Trackers leaking bank account data

A Finnish online bank used to include a US-based third-party analytics and tracking script in all of its pages. Ospi first wrote about it (in Finnish) in February 2015, and this caused a bit of a fuss.

The bank responded to users' worries by claiming that all information is collected anonymously:

[Image: A tweet by the bank, in Finnish. Translation: Our customers' personal data will not be made available to Google under any circumstances. Thanks to everyone who participated in the discussion! (2/2)]

But is it true?

As Ospi notes, a plethora of information is sent along the HTTP request for the tracker script. This includes, of course, the IP address of the user; but also the full URL the user is browsing. The bank's URLs reveal quite a bit about what the user is doing; for instance, a user planning to start a continuous savings contract will send the url continuousSavingsContractStep1.do.

I logged in to the bank (using well-known demo credentials) to record one such tracking request. The URL sent to the third party tracker contains a cleartext transaction archive code that could easily be used to match a transaction between two bank accounts, since it's identical for both users. But there's also a hex string called accountId (highlighted in red).

Remote Address: 80.***.***.***:443
Request URL:    https://www.google-analytics.com/collect?v=1&_v=j33&a=870588619&t
                =pageview&_s=1&dl=https%3A%2F%2Fonline.********.fi%2Febank%2Facco
                unt%2FinitTransactionDetails.do%3FbackLink%3Dreset%26accountId%3D
                69af881eca98b7042f18e975e00f9d49d5d5ee64%26rowNo%3D0%26type%3Dtra
                ns%26archivecode%3D20150220123456780002&ul=en-us&de=windows-1252&
                dt=Tilit%C2%A0%7C%C2%A0Verkkopankki%20%7C%20S-Pankki&sd=24-bit&sr
                =1440x900&vp=1440x150&je=1&fl=16.0%20r0&_u=QACAAQQBI~&jid=&cid=18
                39557247.1424801770&uid=&tid=UA-37407484-1&cd1=&cd2=demo_accounts
                &cd3=%2Ffi%2F&z=2098846672
Request Method: GET
Status Code:    200 OK

It's 40 hex characters long, which is 160 bits. This happens to be the length of an SHA-1 hash.

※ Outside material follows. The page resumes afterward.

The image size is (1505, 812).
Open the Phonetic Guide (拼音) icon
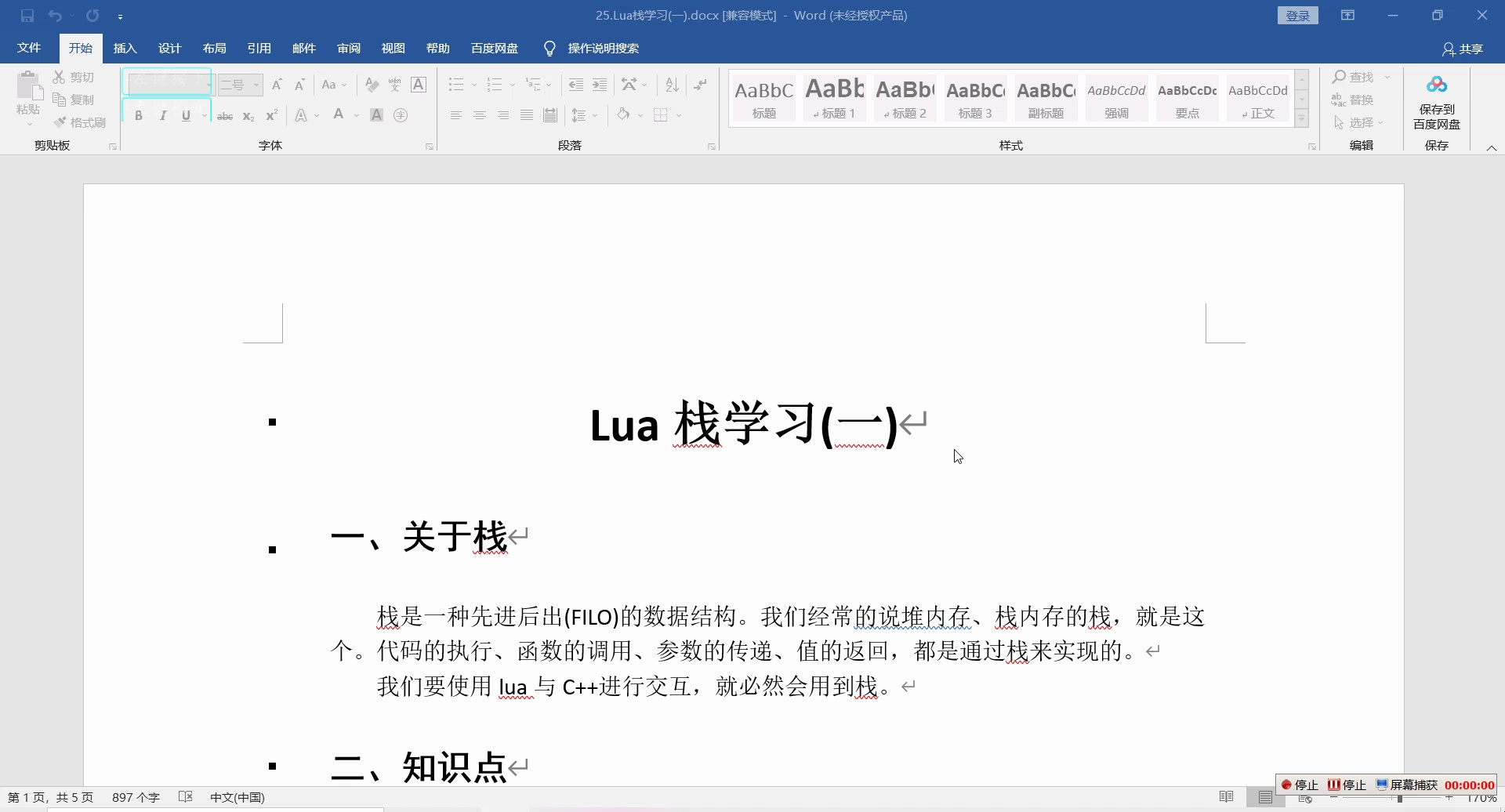pyautogui.click(x=395, y=85)
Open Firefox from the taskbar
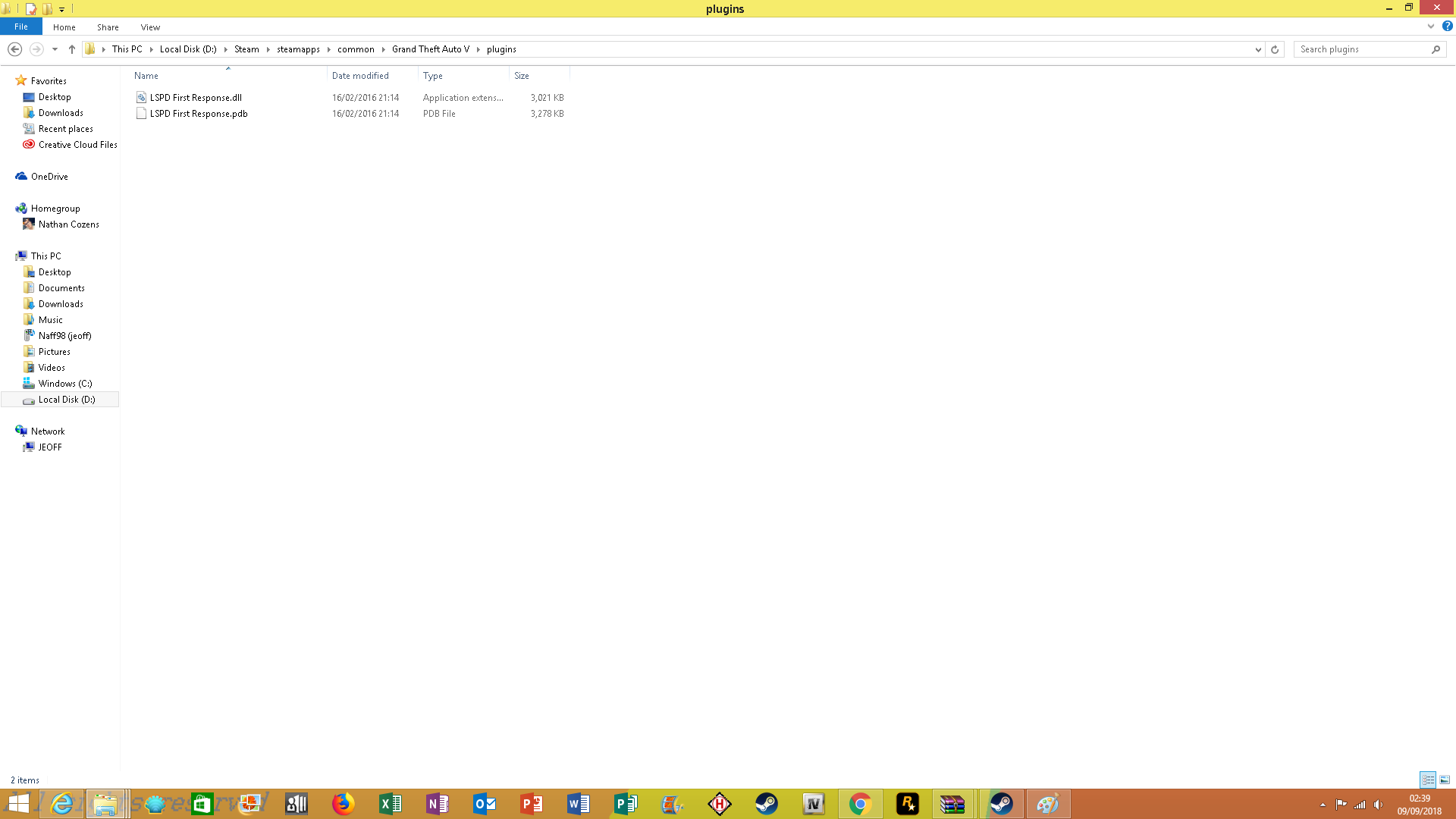The height and width of the screenshot is (819, 1456). [343, 804]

Could it really be a simple hash of the user's bank account number? Surely they would at least salt it.

Let's try!

The demo account's IBAN code is FI96 3939 0001 0006 03, but this doesn't give us the above hash. However, if we remove the country code, IBAN checksum, and all whitespaces, it turns out we have a match!

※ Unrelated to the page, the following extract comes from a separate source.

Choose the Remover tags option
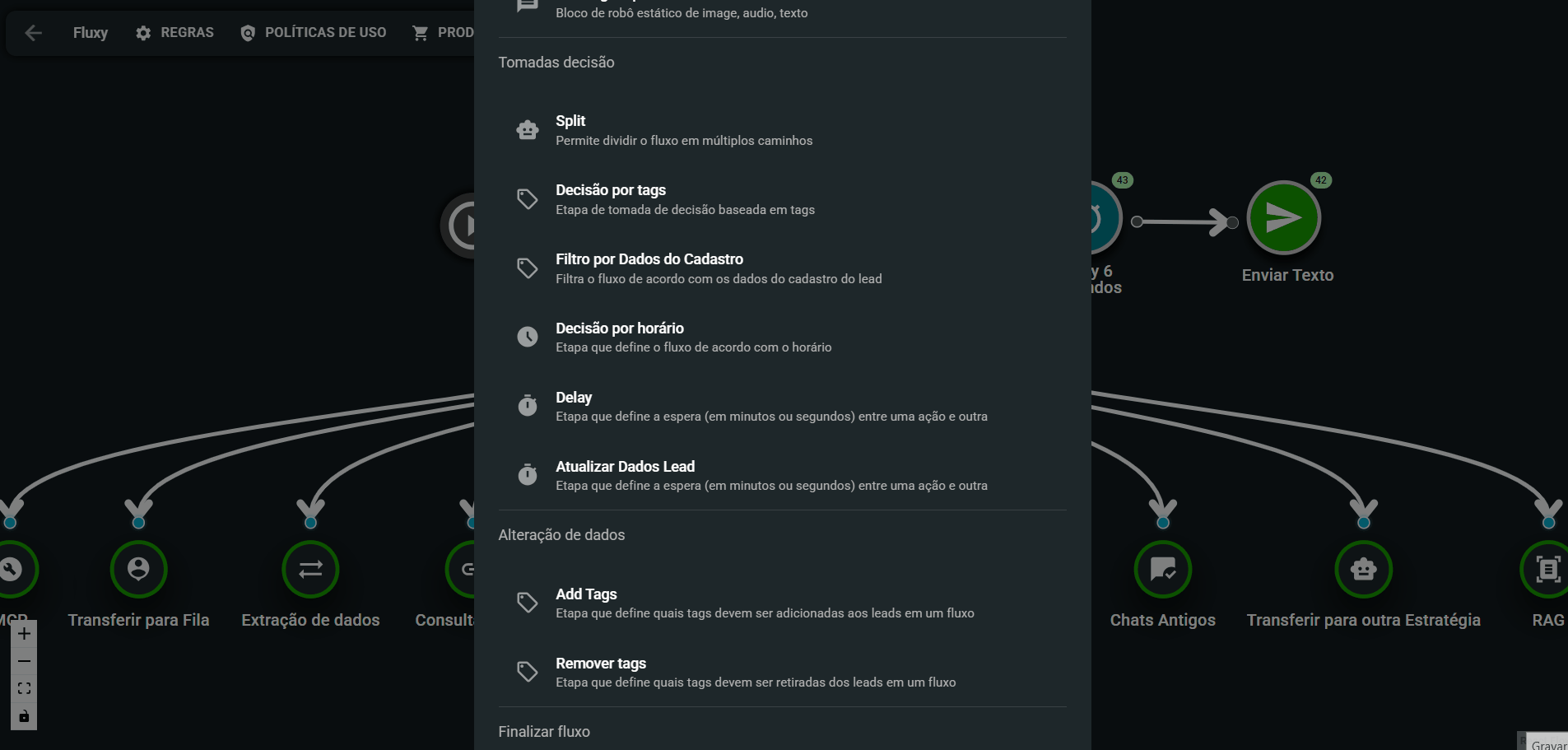This screenshot has height=750, width=1568. (782, 673)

$ echo -n "FI96 3939 0001 0006 03" | shasum
dcf04c4fd3b6e29b4b43a8bf43c2713ac9be1de2  -

$ echo -n "FI9639390001000603" | shasum
3e3658e4c2802dd5c21b1c6c1ed55fc1f39c8830  -

$ echo -n "39390001000603" | shasum
69af881eca98b7042f18e975e00f9d49d5d5ee64  -

$ █

This is a BBAN format bank account number. BBAN numbers are easy to brute-force, especially if the bank is already known. I wrote the following C program, ~25 lines of code, that reversed the above hash to the correct account number in 0.5 seconds.

#include <openssl/sha.h>
#include <stdlib.h>
#include <stdio.h>
#include <string.h>

#define BBAN_LENGTH 14

int main() {
  const char target_hash[SHA_DIGEST_LENGTH] = {
    "\x69\xaf\x88\x1e\xca\x98\xb7\x04\x2f\x18"
    "\xe9\x75\xe0\x0f\x9d\x49\xd5\xd5\xee\x64"
  };
  unsigned char try_accnum[BBAN_LENGTH+1];
  unsigned char try_hash[SHA_DIGEST_LENGTH];
 
  for (int bban_office=0; bban_office < 1e4; bban_office++) {
    for (int bban_id=0; bban_id < 1e6; bban_id++) {
      snprintf((char*)try_accnum, sizeof(try_accnum),
               "3939%04d%06d", bban_office, bban_id);
      SHA1(try_accnum, BBAN_LENGTH, try_hash);
      if (memcmp(try_hash, target_hash, SHA_DIGEST_LENGTH) == 0) {
        printf("found %s\n", try_accnum);
        return EXIT_SUCCESS;
      }
    }
  }
  return EXIT_FAILURE;
}
$ gcc -lcrypto -o bban_hash bban_hash.c

$ time ./bban_hash
found 39390001000603
./bban_hash  0.42s user 0.00s system 99% cpu 0.420 total

$ █

In conclusion, the third party is provided with the user's IP address, bank account number, addresses of subpages they visit, and account numbers associated with all transactions they make. The analytics company should also have no difficulty matching the user with its own database collected from other sites, including their full name and search history.

Incidentally, this is in breach of the Guidelines on bank secrecy (PDF) by the Federation of Finnish Financial Services; "In accordance with the secrecy obligation, third parties may not even be disclosed whether a certain person is a customer of the bank" (pg 4) (sama suomeksi: "Salassapitovelvollisuus sisältää myös sen, että sivullisille ei ilmoiteta edes sitä, onko tietty henkilö pankin asiakas vai ei").

Solution

The script was eventually removed from the site, leaving the bank regretful that such a useful tool was lost.

However, alternatives do exist (like Piwik) that can be run locally, not involving a third party. Edit: The Intercept, a news website, is using non-privacy-invading metrics.